Cargill Posts First Loss in 14 Years
After ADM and Bunge recently reported lower than expected profits, Cargill posted its first loss in 14 years - the result of the Venezuelan currency decline and a technological write off.
Cargill reported a loss of $51 million for the March through May period – the first lost for the group since the same time period in 2001 when it reported a loss of $87 million. Multiple factors played a role in the turn of fortunes; the group had to write off a portion of its SAP technology system, which ended up not meeting its requirements, and the negative effects of the crash of the Venezuelan bolivar was also noted, which fell almost 90% in value on the black market over the past year amid falling oil prices and exchange rate controls.

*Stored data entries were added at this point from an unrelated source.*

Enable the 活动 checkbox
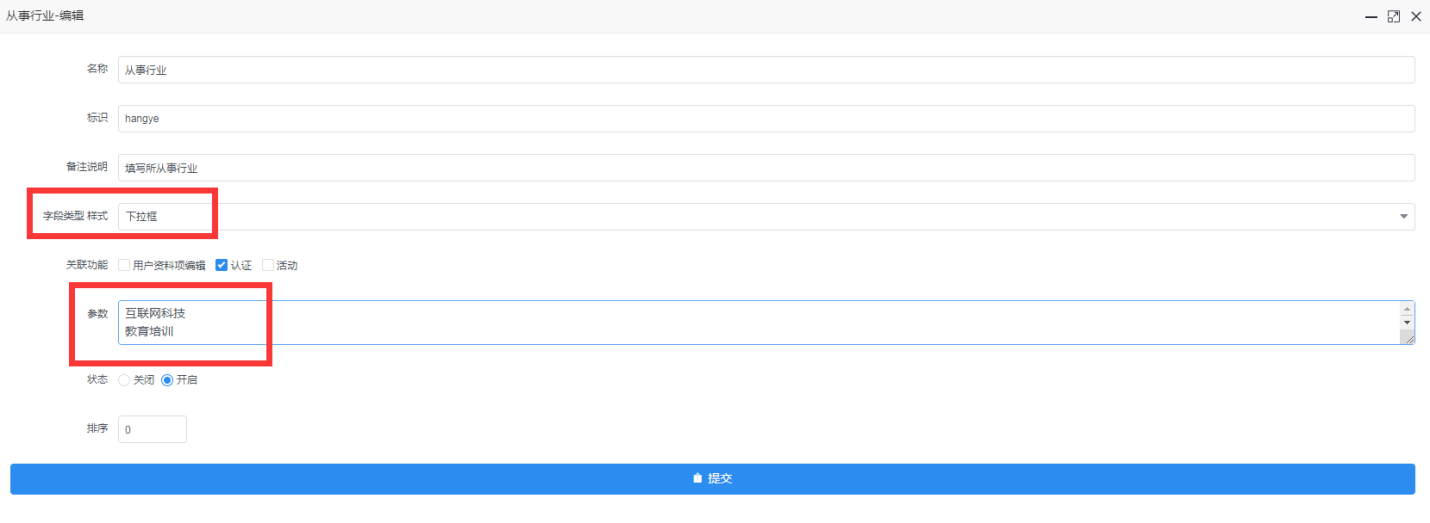The image size is (1430, 523). point(268,265)
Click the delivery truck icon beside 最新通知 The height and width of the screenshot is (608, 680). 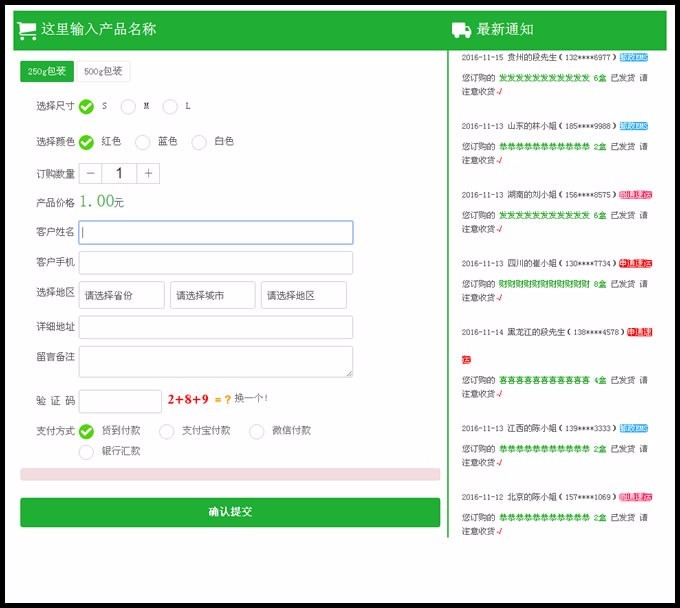[461, 30]
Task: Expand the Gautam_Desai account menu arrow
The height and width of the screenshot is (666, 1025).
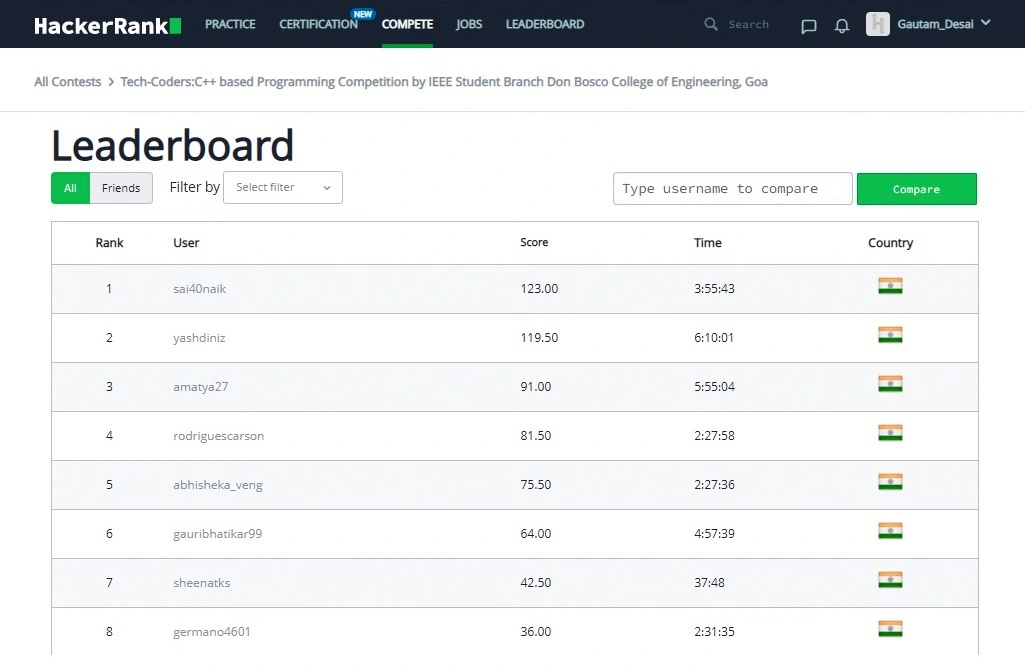Action: pyautogui.click(x=986, y=23)
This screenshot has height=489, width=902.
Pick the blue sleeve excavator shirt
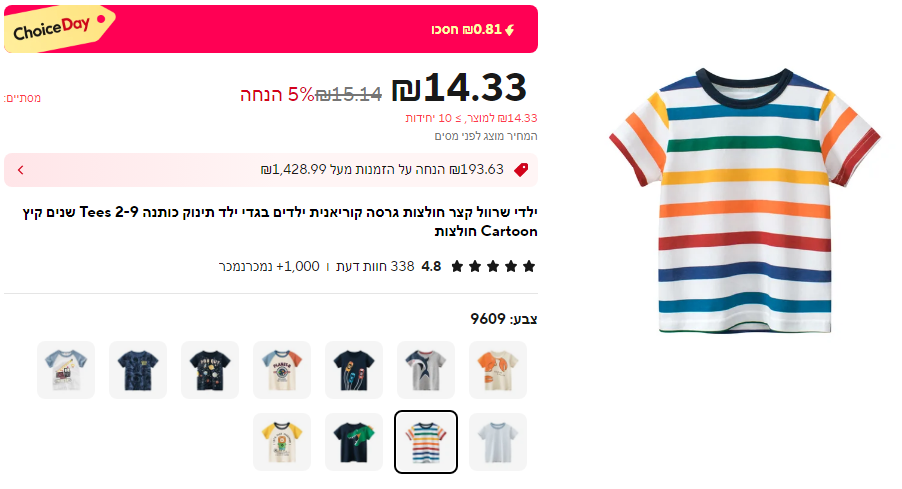[x=66, y=370]
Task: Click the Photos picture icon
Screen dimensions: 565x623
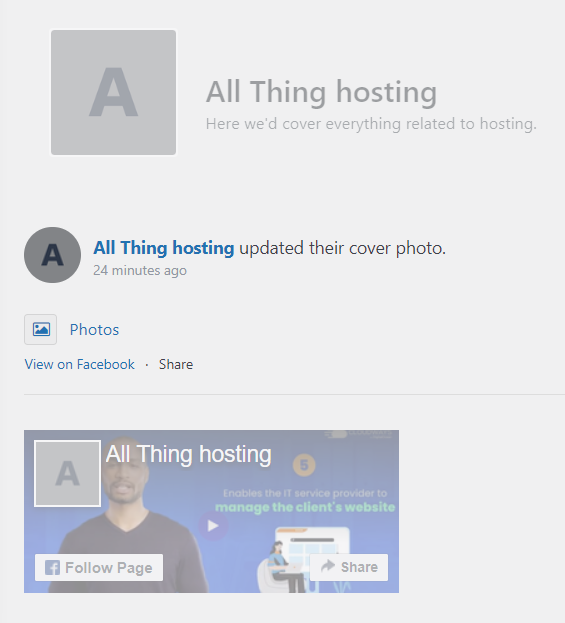Action: point(41,329)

In addition, the group announced that the revisions to Venezuela’s currency has driven the company to revise down its earnings for the March to May period for 2014 from $424 million to $376 million.
David MacLennan, Cargill’s chief executive, noted that the company’s four divisions managed to stay out of the red in the last quarter, but only industrial and financial services managed to increased profits due to strategic oil market maneuvering. Although Cargill’s businesses generated earnings, problematic results from last year and slow growth in emerging markets affected performance.
The company also flagged the occupation of its sunflower seed processing plant in Ukraine by armed militia, crop hoarding and slow selling by farmers in Argentina and Brazil, ‘reduced price volatility’ and high cattle costs in North America as factors limiting trading profits and the company’s bottom line.